China’s state-run Global Times complained Tuesday that “newly-installed U.S. President Joe Biden has made no effort to reverse those mutually destructive policies, dimming the prospect of even a certain degree of de-escalation in China-U.S. ties which are at their lowest point in decades.”

The Global Times fulminated that Biden has only refrained from “ratcheting up” Trump’s policies against Communist Party-controlled firms, but his “inaction” left the China National Offshore Oil Corp (CNOOC) removed from the New York Stock Exchange on Monday after twenty years of trading, in accordance with an executive order former President Donald Trump issued in November.

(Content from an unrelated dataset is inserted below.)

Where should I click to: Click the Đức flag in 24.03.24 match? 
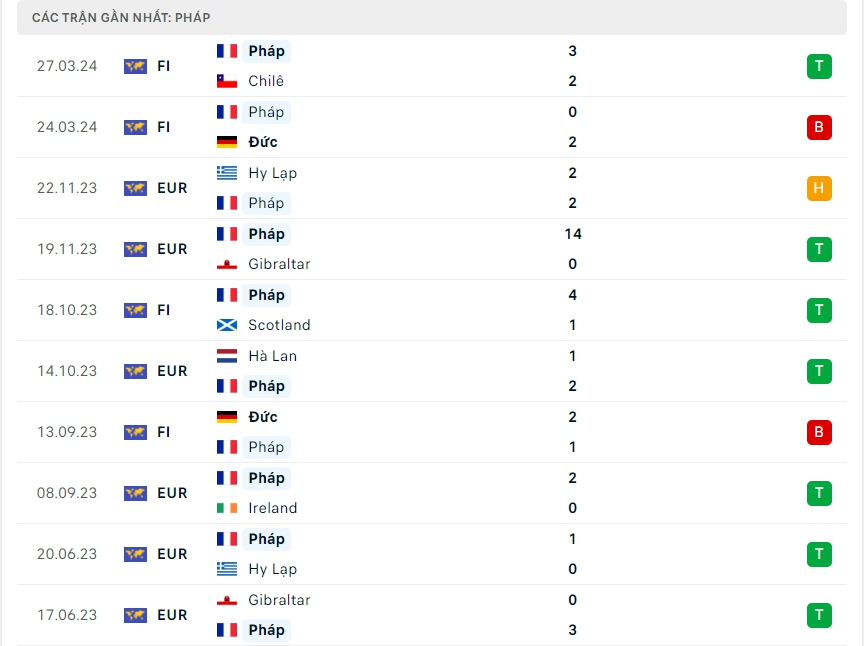tap(227, 142)
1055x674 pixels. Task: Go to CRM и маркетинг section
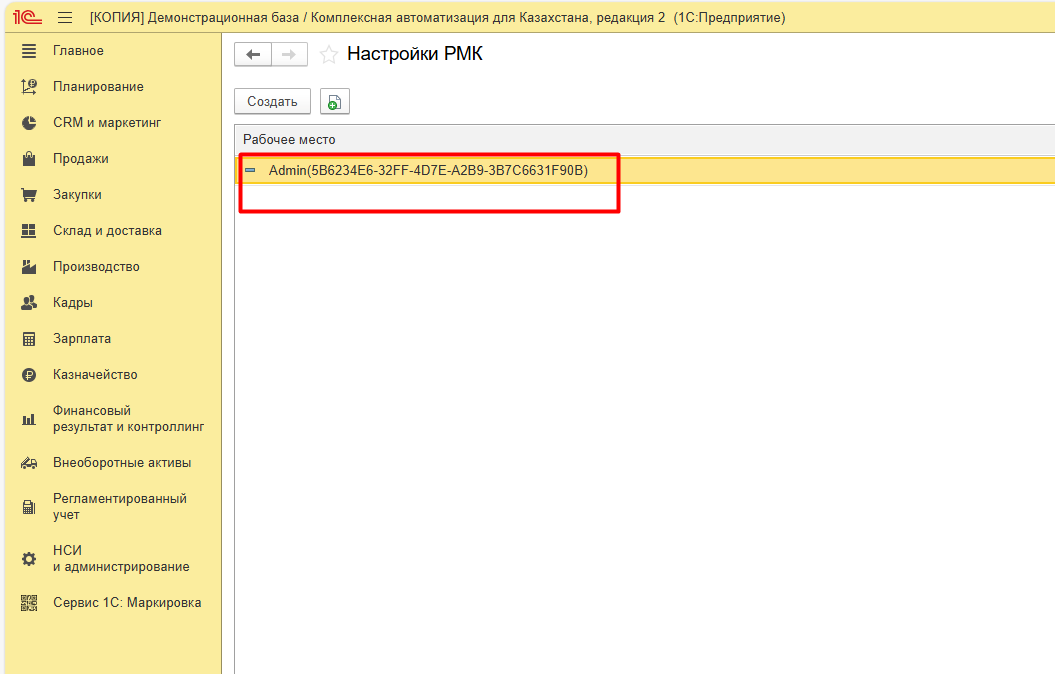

Of course, the Global Times failed to tell its readers why CNOOC and several other Chinese companies were de-listed under the Trump executive order, and why the Biden administration took no action to stop it: because they are directly linked to the Chinese People’s Liberation Army (PLA).

CNOOC unconvincingly claims this is just a “misunderstanding” of how the business operates, but while U.S. officials have not divulged all of the details about their suspicions of the corporation, Nikkei Asian Review noted Monday the “company and its unlisted parent have been at the center of territorial disputes in the South China Sea and East China Sea between Beijing and its neighbors regarding sovereign control over drilling rights.” 

The U.S. Commerce Department accused CNOOC of acting like a “bully” toward rival South China Sea claimants Vietnam and the Philippines in January. The Chinese government retorted that delisting the company was itself an act of “bullying” by the United States and accused President Trump of randomly singling CNOOC out for rough treatment, but evidently the actual reasons were good enough to keep the Biden team from overturning Trump’s order.

The Global Times quoted some Chinese analysts who accused Biden of being somehow caught in the inescapable undertow of Trump’s big push to “decouple” from China after the coronavirus pandemic, his administration helpless to change course “despite widespread opposition” to Trump’s agenda. Others more optimistically suggested Biden just needs some time to change course and rediscover the joys of “healthy competition and cooperation” with China.

The Chinese Communist paper rejected the notion that Beijing bears any responsibility whatsoever for the deterioration of the U.S.-China relationship, and anticipated Biden would begin making restitution to the Chinese for their unfair treatment by Trump, once he is no longer “consumed by domestic affairs.”